As the site was not intended to be a tourist destination, it is not safe to visit, and the local authorities are worried about health hazards. 

"The municipal authorities are now trying to take control of the site. They are very concerned that this is unsafe. Tourists want to touch and explore things, people try to embark on the ship, which also creates dangers and risks."

Ria-Maria Adams also spoke about potential risks and a source of friction between the locals and tourists in Finnish Lapland. She mentioned that some locals are more conscious of using roads during seasonal rushes because it does not always feel safe, and some rental cars are driven by travelers who do not know how to drive in winter conditions.

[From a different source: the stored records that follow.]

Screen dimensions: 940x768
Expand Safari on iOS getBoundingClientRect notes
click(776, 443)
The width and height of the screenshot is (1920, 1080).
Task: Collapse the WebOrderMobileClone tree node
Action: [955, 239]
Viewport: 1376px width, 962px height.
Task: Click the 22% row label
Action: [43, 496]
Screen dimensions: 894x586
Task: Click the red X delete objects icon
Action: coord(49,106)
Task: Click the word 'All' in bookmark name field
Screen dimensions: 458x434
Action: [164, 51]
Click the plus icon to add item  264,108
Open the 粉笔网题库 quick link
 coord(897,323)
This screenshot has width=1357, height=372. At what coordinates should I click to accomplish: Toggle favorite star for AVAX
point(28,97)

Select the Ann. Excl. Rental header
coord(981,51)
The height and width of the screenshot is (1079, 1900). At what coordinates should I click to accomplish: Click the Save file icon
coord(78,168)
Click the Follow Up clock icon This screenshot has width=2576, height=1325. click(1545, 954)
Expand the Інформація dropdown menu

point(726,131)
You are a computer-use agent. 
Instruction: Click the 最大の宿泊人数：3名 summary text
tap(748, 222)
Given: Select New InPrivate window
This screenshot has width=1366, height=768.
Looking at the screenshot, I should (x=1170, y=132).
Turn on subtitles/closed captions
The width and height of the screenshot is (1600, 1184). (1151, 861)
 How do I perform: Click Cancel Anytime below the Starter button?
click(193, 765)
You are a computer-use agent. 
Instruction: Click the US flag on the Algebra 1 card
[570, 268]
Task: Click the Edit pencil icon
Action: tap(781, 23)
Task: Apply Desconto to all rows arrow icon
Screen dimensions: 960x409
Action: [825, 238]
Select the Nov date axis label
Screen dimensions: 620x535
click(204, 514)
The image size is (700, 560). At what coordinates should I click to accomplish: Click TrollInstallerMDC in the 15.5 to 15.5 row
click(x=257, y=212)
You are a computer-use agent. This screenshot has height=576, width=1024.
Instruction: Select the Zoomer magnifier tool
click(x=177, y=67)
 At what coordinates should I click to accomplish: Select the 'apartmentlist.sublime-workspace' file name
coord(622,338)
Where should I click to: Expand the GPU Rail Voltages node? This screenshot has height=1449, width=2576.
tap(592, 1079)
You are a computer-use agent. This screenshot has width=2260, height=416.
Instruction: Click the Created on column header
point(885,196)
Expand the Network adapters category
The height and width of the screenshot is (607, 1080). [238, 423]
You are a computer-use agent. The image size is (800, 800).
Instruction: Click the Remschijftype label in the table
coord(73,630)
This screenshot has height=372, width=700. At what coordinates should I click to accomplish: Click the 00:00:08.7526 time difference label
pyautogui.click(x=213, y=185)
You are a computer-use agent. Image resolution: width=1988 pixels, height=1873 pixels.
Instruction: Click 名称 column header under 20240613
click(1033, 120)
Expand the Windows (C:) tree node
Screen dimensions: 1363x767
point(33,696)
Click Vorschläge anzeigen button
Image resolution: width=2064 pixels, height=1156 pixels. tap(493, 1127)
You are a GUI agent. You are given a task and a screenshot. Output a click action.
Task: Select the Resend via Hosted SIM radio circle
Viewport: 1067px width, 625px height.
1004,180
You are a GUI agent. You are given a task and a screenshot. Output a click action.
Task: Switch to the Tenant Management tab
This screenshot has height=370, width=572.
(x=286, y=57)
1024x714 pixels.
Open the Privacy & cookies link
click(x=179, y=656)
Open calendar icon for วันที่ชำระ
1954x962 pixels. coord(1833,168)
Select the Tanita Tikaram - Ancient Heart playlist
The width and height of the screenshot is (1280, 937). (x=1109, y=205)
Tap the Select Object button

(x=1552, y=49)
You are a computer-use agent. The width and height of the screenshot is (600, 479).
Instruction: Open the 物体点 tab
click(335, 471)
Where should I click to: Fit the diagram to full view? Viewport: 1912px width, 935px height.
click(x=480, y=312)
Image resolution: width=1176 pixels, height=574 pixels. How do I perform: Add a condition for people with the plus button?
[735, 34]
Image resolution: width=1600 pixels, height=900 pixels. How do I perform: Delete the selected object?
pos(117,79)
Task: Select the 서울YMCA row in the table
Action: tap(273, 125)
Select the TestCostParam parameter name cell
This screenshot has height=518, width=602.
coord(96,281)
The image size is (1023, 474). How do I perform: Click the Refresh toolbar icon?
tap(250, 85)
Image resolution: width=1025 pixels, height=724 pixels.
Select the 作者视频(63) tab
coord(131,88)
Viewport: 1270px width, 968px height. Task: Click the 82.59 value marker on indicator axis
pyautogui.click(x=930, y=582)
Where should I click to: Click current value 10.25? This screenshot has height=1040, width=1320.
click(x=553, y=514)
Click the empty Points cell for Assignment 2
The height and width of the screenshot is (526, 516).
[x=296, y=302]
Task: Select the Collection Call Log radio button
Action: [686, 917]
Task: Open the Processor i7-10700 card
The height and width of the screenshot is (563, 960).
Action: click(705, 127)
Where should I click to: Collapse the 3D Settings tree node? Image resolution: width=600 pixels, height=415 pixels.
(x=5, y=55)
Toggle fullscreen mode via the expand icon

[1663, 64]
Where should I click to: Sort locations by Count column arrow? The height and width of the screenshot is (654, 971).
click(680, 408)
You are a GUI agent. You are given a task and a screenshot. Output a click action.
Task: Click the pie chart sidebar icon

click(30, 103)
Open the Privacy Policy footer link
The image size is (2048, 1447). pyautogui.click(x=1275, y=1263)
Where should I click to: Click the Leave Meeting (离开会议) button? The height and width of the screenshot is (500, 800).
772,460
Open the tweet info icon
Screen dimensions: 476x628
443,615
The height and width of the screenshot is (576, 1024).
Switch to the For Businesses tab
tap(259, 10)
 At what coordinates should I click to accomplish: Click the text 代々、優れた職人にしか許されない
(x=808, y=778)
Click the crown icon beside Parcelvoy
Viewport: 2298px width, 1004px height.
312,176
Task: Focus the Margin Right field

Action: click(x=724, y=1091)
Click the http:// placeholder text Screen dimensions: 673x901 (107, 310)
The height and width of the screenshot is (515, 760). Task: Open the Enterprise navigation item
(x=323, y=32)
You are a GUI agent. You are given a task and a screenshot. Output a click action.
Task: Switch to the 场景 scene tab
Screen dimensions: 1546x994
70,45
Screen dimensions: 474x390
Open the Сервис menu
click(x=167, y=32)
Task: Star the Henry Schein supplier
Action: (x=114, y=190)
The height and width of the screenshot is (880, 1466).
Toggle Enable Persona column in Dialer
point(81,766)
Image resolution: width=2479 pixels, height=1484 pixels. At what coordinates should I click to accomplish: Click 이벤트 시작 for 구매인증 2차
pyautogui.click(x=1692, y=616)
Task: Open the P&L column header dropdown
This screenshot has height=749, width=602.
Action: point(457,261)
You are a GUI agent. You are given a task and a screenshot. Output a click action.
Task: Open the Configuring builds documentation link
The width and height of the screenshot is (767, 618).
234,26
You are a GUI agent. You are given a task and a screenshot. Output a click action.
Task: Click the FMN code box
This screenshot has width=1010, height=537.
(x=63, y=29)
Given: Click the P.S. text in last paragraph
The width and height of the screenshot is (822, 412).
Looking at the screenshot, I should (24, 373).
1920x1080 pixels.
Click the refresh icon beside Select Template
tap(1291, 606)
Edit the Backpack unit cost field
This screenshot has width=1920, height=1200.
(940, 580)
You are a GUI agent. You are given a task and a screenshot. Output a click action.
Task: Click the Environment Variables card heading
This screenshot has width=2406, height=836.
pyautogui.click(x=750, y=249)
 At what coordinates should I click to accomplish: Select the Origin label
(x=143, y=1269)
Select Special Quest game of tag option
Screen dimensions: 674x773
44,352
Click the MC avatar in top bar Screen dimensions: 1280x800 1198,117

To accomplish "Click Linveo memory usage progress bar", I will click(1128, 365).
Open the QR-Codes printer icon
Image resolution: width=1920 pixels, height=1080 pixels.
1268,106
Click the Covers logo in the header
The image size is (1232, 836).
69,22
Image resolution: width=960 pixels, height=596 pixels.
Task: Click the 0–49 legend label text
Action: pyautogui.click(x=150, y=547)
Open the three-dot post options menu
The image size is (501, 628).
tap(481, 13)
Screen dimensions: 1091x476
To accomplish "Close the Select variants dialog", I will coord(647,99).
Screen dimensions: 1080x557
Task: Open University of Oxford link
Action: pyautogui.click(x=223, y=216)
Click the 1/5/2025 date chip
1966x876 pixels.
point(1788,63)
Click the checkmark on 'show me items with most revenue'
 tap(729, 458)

AI-generated picture by Pixlr, using the prompt 'Arctic tourism destination.'

AI adds to the complexity

Nipissing University Researcher Patrick T. Maher started his presentation by speaking of the Justin Bieber effect on the Fjaðrárgljúfur canyon in Iceland. That is, how the popstar increased the number of visitors to the canyon by 1 million between 2016 and 2020 after his 2015 video for his song 'I'll Show You.'

Patrick T. Maher, Professor at Nipissing University. (Photo: Birgitte Martinussen)

"That has huge ramifications for both the visitors and their tourist experience but also for those trying to manage this," referring to how the 'Bieber Canyon' has required the development of infrastructure and regulation to protect its vulnerable vegetation.

He continued by emphasizing how the tourism experience has changed with the scope and reach of social media. 

"A second after you've visited a place, you can tell all of your friends and people you have never even met."

"Social media has propelled the tourist experience forward, it is this hyper-influenced stage where people can just throw it all out there for the world to see."

After the audience asked how AI would affect Arctic tourism, Maher said, "It is going to add a whole layer of messiness, a completely other layer of complexity."